:: Material supplied ::
↓
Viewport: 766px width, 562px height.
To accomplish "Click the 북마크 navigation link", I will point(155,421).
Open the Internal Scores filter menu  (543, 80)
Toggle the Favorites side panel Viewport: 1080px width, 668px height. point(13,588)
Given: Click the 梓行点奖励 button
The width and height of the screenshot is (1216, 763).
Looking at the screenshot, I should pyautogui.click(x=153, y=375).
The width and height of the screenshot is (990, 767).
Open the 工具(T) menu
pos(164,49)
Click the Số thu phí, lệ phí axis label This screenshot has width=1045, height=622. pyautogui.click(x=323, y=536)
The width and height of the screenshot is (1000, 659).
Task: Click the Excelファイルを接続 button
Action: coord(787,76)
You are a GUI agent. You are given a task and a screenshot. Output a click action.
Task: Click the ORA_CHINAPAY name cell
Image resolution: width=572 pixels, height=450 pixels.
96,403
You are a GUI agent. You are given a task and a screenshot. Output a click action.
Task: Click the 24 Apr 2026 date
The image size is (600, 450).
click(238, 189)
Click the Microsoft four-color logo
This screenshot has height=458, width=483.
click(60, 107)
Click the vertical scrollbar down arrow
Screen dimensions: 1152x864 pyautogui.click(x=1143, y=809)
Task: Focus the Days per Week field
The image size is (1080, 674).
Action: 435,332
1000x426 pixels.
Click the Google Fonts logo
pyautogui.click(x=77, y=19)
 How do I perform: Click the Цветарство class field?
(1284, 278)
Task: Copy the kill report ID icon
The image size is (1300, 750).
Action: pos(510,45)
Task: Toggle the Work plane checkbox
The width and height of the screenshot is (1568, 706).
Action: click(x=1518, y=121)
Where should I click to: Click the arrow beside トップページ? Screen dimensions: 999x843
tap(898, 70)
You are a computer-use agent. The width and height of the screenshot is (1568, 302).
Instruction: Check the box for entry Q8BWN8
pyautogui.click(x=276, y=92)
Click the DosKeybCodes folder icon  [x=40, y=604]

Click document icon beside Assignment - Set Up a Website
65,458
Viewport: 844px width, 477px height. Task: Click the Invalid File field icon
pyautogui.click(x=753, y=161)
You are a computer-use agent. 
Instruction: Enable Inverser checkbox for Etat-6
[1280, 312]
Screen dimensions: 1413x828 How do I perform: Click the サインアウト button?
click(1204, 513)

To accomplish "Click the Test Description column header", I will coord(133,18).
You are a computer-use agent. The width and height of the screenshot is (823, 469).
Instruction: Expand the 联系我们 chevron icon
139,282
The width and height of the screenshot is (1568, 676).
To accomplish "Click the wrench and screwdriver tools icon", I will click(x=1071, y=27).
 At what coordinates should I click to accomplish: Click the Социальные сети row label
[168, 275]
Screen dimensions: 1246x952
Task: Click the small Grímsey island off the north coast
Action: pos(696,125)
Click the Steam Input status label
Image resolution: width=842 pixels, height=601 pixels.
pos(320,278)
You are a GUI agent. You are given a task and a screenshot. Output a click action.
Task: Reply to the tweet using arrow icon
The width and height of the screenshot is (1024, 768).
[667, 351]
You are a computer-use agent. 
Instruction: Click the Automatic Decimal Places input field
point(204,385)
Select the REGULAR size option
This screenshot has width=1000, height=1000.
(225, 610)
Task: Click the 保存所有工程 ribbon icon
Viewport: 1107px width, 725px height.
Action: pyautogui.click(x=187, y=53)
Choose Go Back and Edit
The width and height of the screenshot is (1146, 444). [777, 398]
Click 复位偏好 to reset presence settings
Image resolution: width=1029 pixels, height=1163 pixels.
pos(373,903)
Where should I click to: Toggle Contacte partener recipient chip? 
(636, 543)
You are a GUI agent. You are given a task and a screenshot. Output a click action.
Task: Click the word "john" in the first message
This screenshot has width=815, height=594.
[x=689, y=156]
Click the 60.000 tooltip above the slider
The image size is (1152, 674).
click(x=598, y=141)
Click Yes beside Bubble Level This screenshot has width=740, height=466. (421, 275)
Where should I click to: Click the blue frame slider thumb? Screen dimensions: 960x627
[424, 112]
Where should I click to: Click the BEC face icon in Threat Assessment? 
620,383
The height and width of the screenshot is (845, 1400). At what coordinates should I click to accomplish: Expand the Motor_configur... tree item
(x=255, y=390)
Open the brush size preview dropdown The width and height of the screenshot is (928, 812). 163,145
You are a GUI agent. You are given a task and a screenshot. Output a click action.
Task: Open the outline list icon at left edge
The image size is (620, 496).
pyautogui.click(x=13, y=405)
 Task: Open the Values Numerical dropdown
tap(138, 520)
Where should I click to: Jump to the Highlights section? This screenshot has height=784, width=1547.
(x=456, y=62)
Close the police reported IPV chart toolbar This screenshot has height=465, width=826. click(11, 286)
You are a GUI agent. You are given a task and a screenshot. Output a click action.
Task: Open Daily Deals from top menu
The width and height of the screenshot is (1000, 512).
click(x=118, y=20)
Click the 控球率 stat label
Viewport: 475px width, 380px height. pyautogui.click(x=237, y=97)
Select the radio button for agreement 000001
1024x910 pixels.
↑
:: Task requirements ::
Identify the lines in the entries that hold "computer" and return each one.

:: Task answer ::
You are a computer-use agent. The width and height of the screenshot is (1568, 302).
You are a computer-use agent. 
You are a computer-use agent. The width and height of the screenshot is (823, 469).
You are a computer-use agent. 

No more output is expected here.